Fair is a subjective term. Call it what it is, a consumptive tax. But that does not roll off the tongue as easy does it?
Not sure how the 'rebates' would work...
But it is how Europe can afford free health care.
This is a TERRIBLE idea!
What would happen to all those tax attorneys and accountants that the rich hire to find tax loopholes? And what about the hard workers at H&R Block? And the programmers at Turbotax? Not to mention the army of IRS agents?
All of these people will be out of jobs, increasing the jobless rate to, oh, 30% or something.
We need our tax structure to be MORE complicated, with MORE giveaways to big donors and lobbyists.
What is this guy thinking? Is he Canadian or something?
With the exception of the
With the exception of the IRS, most of the folk's you listed that will find their services no longer needed, are, as a general rule, intelligent, & well educated.
They will have little trouble finding, or creating new, productive opportunity's.
And question your "30%" figure.
Interesting Idea, No income
Interesting Idea,
No income or other taxes except a 23% sales tax on all new items.
After goggling for a few minutes…A problem with the tax is that the tax rate is really like 30% because…
“it’s tax inclusive, meaning it incorporates the amount of tax in the total from which the percentage is derived.

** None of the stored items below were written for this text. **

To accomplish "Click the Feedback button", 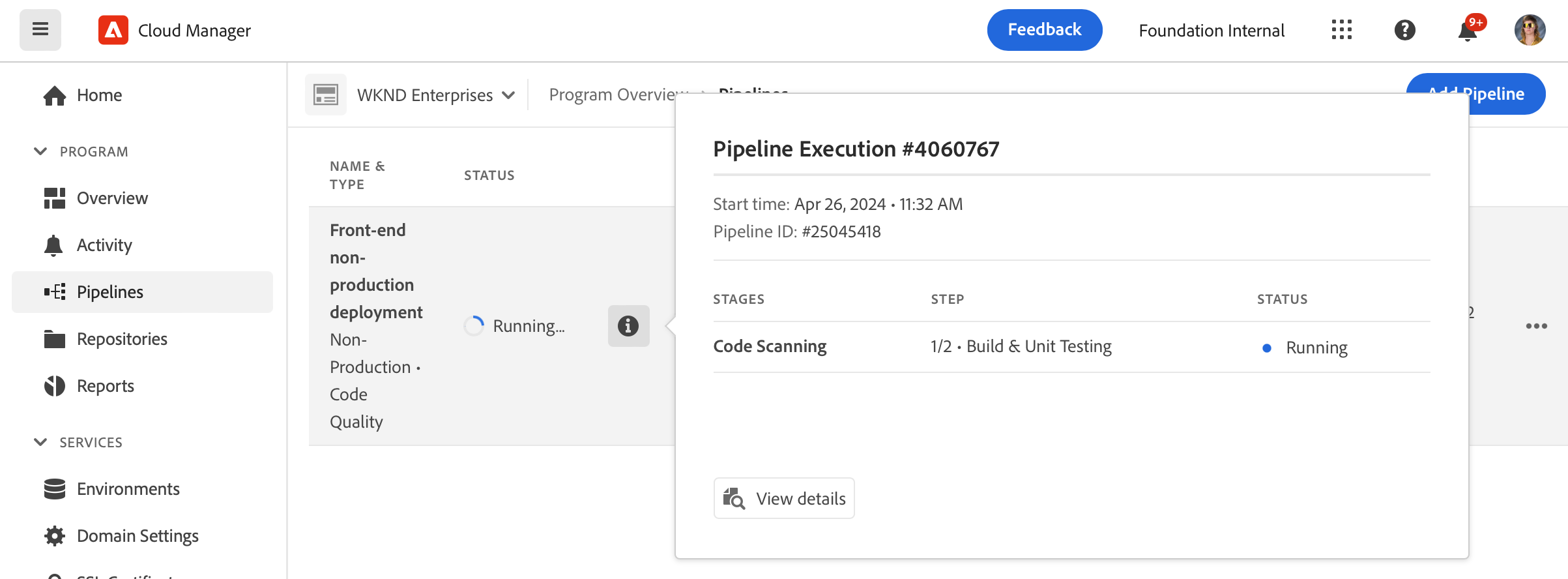I will (x=1044, y=30).
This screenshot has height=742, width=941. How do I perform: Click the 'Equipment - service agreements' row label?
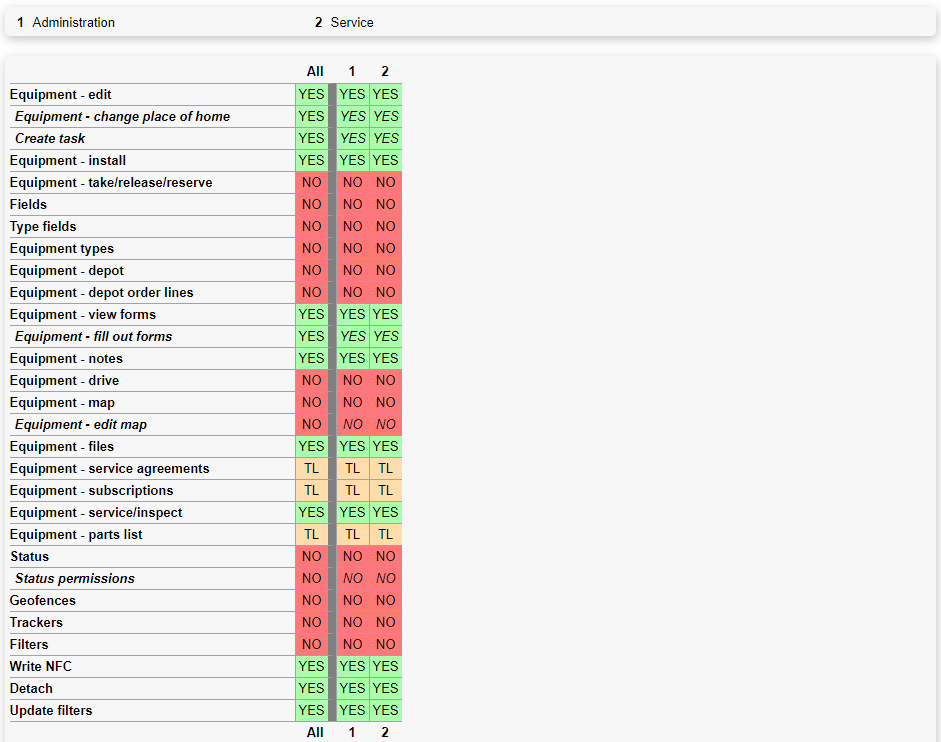click(x=110, y=469)
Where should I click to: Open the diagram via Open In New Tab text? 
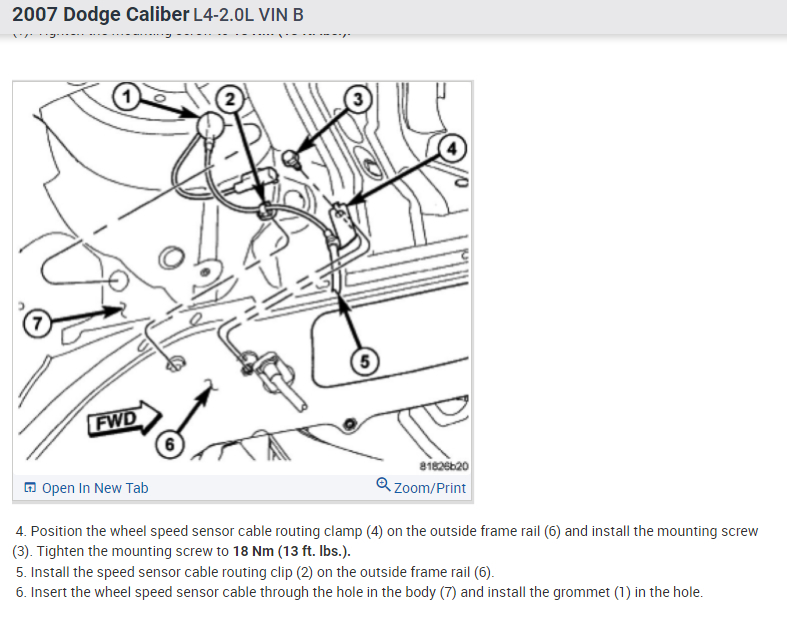[x=95, y=488]
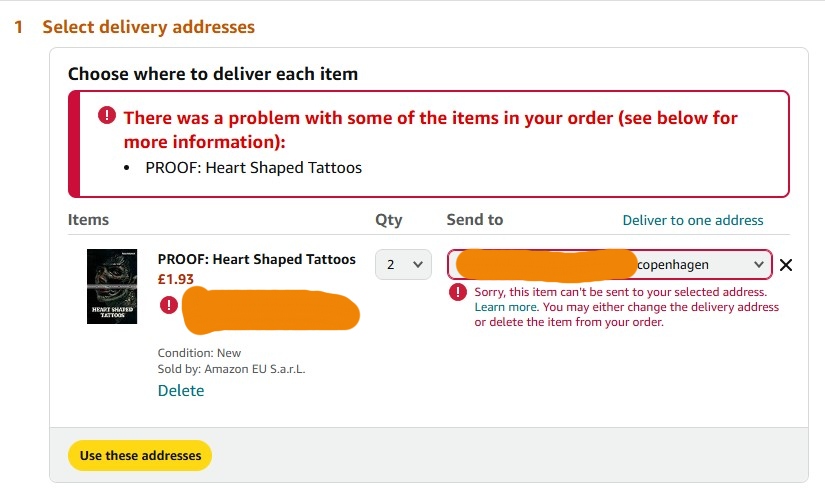
Task: Delete the item from the order
Action: coord(181,391)
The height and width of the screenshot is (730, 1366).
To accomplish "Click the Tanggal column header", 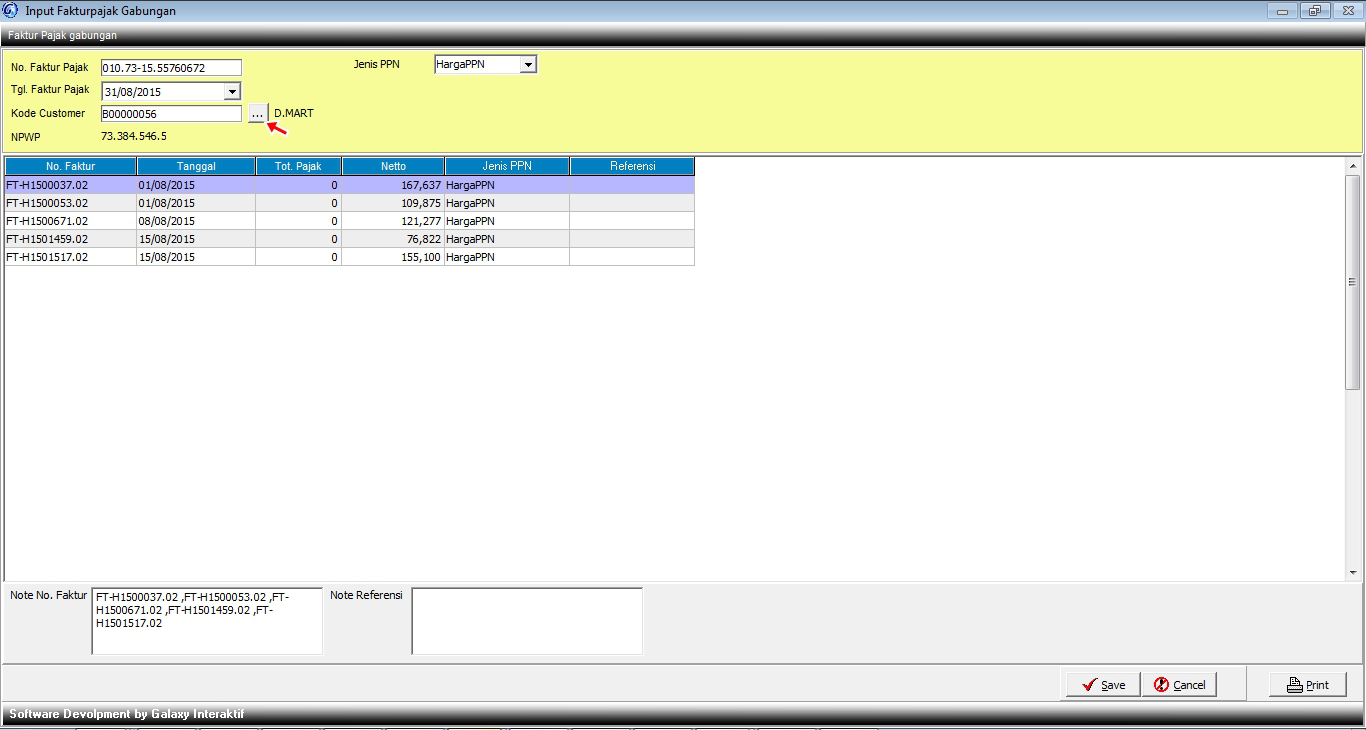I will click(x=196, y=166).
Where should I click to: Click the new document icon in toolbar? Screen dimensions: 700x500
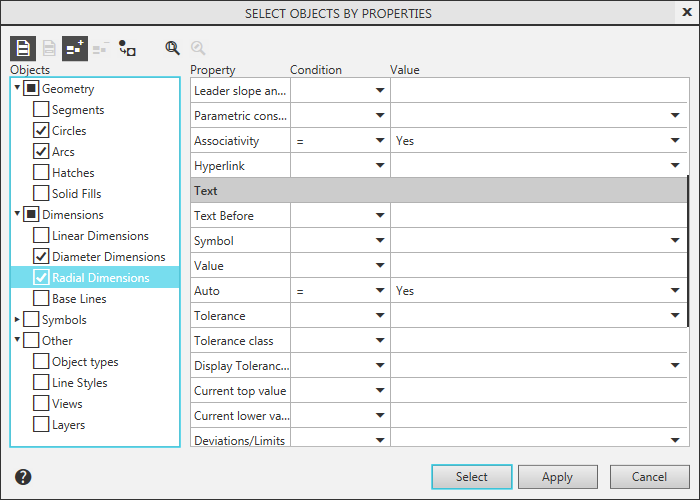tap(23, 47)
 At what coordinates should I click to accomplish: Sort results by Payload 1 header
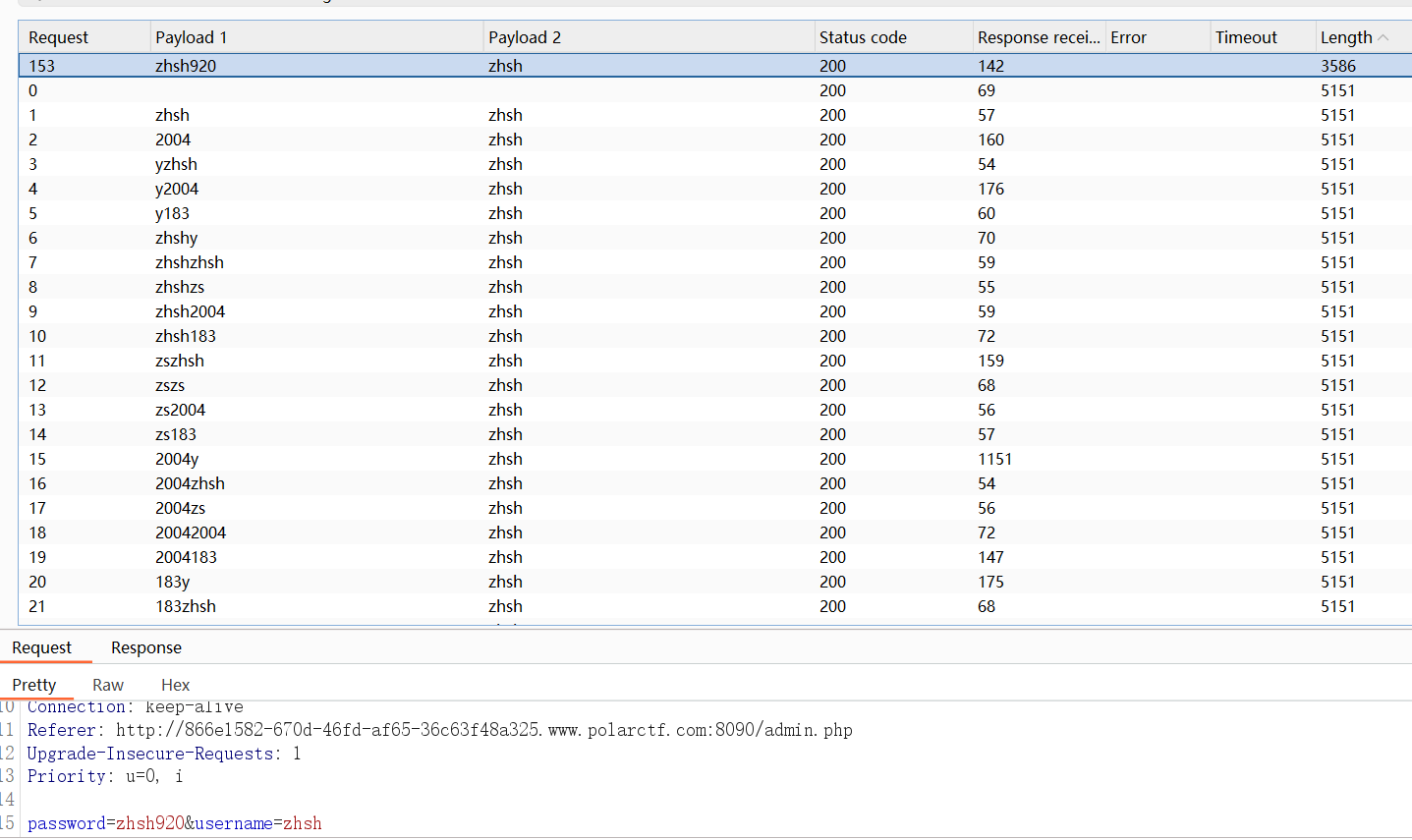tap(192, 37)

If you read it as a normal sales tax (which is tax exclusive), it would be 30%. A $100 item (before Fair Tax) would have a $30 Fair Tax added; $30/$130 gives us 23%” http://www.theamateurfinancier.com/blog/the-problems-with-the-fair-tax/
It would definitely turn us all into saver instead of spenders and would probably mean a huge boom in the used and black market.
built to last
American durable products, and imports too, are generally designed for 3 to 5 yrs of service before they are overcome by technology or wear...if I buy a car in 2014 at 23% fairtax I'm going to drive it till the axles snap. Consumer habits will radically change, and who knows what that will do to industy and American jobs? Not that that's a bad thing, just an unknown.
complete nonsence
OK I'm a skeptic and according to the publications on Fair Tax always wrong simply becasue I do not believe their information. And more important is how these Fair Taxers profess their perfect plan accounts for every possible problem. Attention no plan is ever 100% perfect.
I've questioned how the Fair Tax would ever determine how much Social Security a person would earn under their plan. For if you do not track how much a person has earned than how would you ever determine what they might receive for SS. Apparently everyone would get the same regardless of prior incomes.
There are endless claims that this idea will end the IRS. Apparently there would be no-one who would ever fail to comply with collecting the 23% and submitting it to the Treasury. Nor would there be any black-market sales. Honesty by all is the basis of some part of the Fair Tax scheme.
As I see this the higher your income the better off you would be to spend your money outside the US. Certainly a high income person would have more spendable income to use outside the country than a lower income person. Again I'm told I'm wrong becasue high income earners spend more than low income earners. Well to a point they might. Honestly does anyone believe a person with some high level of income needs to spend it all in the US.
I say this: no-one ever dreamed up a tax plan that was not inherently better for some than for others. For taxes in themselves are not necessarily fair as they are used to pay for things you may or may not use or believe in.
Not for nothing.....
But if a family of 4 spends $500 a month on groceries, that eats up pretty much their entire "rebate".
@no road fugitive
a current supreme court case could change what you said about black market/ second hand goods. They are deciding whether to uphold a lower court ruling to change "first sale doctrine" in other words when you sell used items, you must pay a fee to the original builder of said item. Apple Ipad, yep pay apple the fee again if it is used. they are deciding this now.
Just wait...
Just wait till Obamacare kicks in. The IRS will not only be enforcing our grossly complicated tax codes but now they have to be the health care police. The IRS and the EPA are growing way beyond their original design and need to be refocused.